Key Questions

1. Elaborate the framework of essential supports and contextual resources for school improvement

2. Examine the empirical evidence about each of the key elements and how they link to improvements in student outcomes

3. Determine how the internal essential supports interact with community social capital and student needs to affect the improvement of student learning

Overview

In this report, which draws on data from Chicago public elementary schools in the 1990s, the authors present a framework of essential supports and community resources that facilitate school improvement. The authors provide evidence on how the essential supports contribute to improvements in student learning, and they investigate how community circumstances impact schools’ ability to embrace the essential supports.

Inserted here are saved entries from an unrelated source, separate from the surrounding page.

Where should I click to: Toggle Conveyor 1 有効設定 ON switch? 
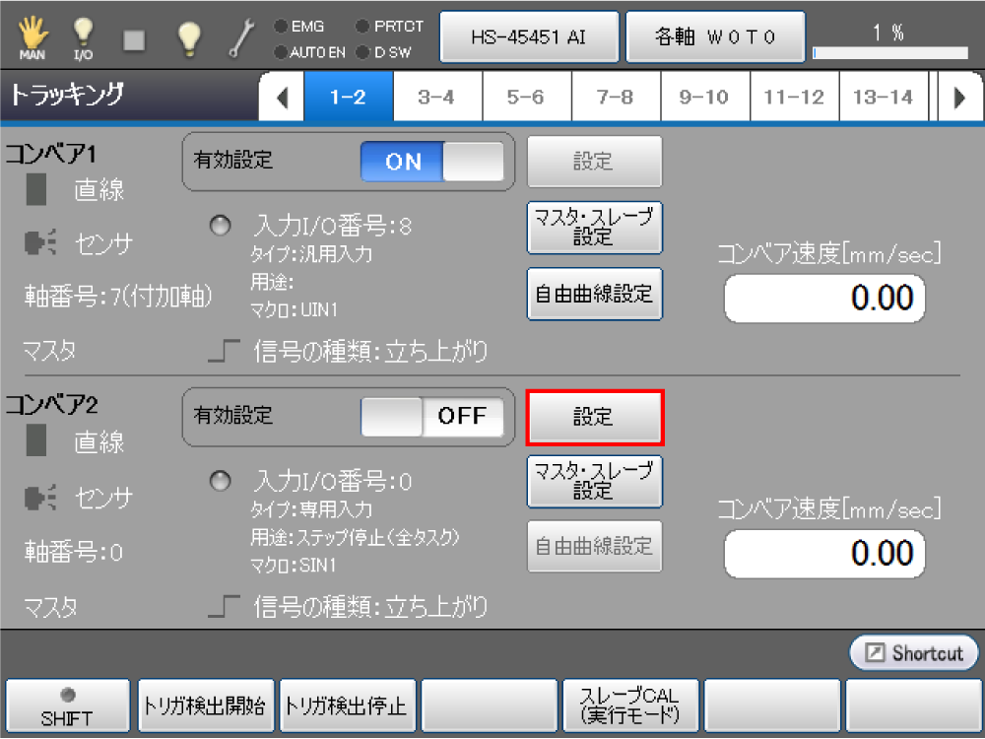pos(432,162)
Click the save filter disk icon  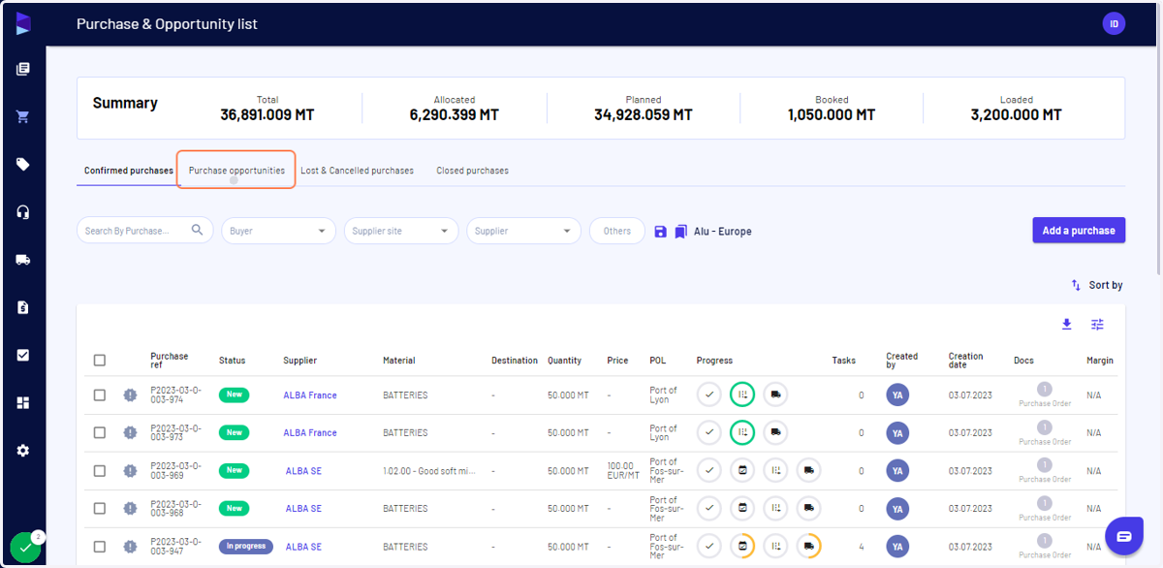[x=660, y=232]
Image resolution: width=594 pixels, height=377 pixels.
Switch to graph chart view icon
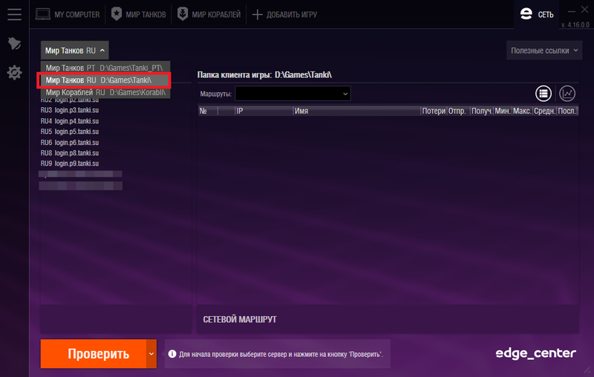(x=567, y=93)
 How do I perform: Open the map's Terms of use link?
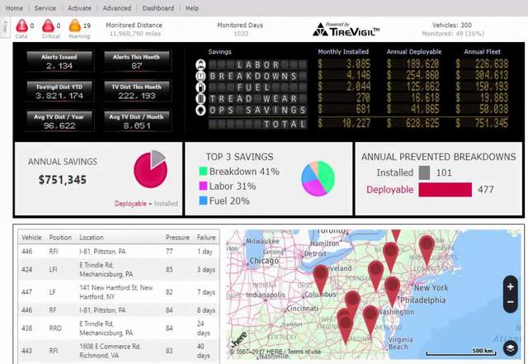point(304,352)
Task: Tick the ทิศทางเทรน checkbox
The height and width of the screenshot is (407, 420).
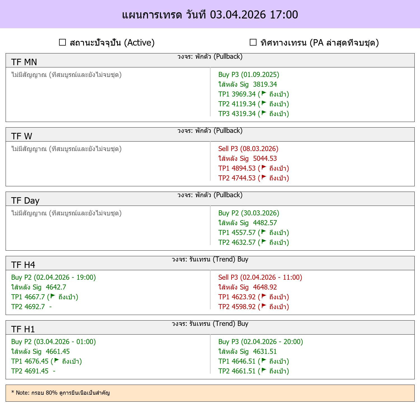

The authors offer empirical evidence on the five essential supports—leadership, parent-community ties, professional capacity, student-centered learning climate, and ambitious instruction—and investigate the extent to which strength in the essential supports was linked to improvements in student learning, and the extent to which weakness was linked to stagnation in learning gains.

The authors also find that a school’s capacity for improvement is heavily influenced by its community context. Although improving and stagnating schools were found in all different communities, those with particularly strong social capital and low crime rates were likely to have schools with strong essential supports, whereas those with weak social capital were likely to have weak essential supports in their schools. Social capital, in addition to the presence of abuse and neglect among children in the community, impacted the essential supports in complex ways, which the authors describe in detail.

Marshaling a wide variety of evidence—the UChicago Consortium’s biannual surveys of CPS; standardized test scores; and data from the Chicago Police Department, the Chapin Hall Center for Children, and the Project on Human Development in Chicago Neighborhoods—the authors set forth a framework for guiding school improvement efforts and illustrate the barriers that stand in the way of this task.